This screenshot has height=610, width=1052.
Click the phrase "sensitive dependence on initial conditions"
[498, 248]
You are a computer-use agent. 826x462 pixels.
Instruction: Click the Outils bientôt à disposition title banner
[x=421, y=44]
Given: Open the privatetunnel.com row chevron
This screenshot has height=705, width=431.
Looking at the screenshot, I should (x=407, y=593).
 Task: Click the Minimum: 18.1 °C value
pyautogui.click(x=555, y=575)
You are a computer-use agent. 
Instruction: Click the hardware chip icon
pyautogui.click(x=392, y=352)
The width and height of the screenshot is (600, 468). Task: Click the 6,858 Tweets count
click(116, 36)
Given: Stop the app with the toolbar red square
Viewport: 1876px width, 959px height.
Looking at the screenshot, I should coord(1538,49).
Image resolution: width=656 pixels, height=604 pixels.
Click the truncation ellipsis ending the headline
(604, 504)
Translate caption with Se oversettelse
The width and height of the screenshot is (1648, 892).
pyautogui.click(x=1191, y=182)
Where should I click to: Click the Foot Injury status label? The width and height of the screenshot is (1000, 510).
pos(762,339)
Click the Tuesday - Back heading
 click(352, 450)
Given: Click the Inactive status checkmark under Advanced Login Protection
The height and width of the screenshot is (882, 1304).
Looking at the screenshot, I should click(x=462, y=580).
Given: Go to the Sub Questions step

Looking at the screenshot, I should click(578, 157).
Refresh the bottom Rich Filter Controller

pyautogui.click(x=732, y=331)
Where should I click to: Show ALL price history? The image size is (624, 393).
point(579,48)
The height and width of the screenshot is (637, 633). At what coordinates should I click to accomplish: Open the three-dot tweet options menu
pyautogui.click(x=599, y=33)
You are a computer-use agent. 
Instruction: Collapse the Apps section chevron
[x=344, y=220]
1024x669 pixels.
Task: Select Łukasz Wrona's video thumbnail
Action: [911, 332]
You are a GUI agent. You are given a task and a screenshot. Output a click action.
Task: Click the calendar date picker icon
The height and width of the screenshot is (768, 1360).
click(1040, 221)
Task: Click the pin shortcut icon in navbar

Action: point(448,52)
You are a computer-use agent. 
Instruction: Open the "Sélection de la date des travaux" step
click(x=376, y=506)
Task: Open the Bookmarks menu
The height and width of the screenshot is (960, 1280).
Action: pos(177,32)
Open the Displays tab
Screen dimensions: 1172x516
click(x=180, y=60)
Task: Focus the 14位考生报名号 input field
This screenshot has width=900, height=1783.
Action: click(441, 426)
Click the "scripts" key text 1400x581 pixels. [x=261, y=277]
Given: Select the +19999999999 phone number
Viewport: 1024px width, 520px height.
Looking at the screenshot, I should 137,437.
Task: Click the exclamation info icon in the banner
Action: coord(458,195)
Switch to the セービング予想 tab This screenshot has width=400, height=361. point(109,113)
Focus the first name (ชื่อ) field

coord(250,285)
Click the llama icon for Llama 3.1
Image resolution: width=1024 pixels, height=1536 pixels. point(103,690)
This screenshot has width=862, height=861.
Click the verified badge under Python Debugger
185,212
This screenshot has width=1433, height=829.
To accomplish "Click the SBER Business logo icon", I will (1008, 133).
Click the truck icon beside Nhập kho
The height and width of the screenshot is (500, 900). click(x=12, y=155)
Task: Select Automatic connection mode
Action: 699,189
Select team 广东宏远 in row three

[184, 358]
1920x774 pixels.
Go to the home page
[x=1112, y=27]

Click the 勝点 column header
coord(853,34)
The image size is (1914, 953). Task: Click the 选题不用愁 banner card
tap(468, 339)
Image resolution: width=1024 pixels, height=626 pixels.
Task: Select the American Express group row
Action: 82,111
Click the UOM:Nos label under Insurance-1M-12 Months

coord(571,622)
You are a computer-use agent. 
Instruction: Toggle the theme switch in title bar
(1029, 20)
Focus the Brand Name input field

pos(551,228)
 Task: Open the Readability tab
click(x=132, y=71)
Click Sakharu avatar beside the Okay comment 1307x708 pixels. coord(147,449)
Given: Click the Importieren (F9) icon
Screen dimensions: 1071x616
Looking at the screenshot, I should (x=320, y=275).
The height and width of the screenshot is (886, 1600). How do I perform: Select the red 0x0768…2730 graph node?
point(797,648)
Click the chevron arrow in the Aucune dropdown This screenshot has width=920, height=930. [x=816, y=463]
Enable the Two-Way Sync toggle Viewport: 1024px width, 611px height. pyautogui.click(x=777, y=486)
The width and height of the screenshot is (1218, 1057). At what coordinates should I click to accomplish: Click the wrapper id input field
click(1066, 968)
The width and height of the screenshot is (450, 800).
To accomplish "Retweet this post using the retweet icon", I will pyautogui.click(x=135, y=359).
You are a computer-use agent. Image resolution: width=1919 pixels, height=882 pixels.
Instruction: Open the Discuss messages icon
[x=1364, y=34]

=-=-=

What lines in the records above include the string "will"? Copy each one.

To accomplish "Click the SBER Business logo icon", I will (1008, 133).
To accomplish "Retweet this post using the retweet icon", I will pyautogui.click(x=135, y=359).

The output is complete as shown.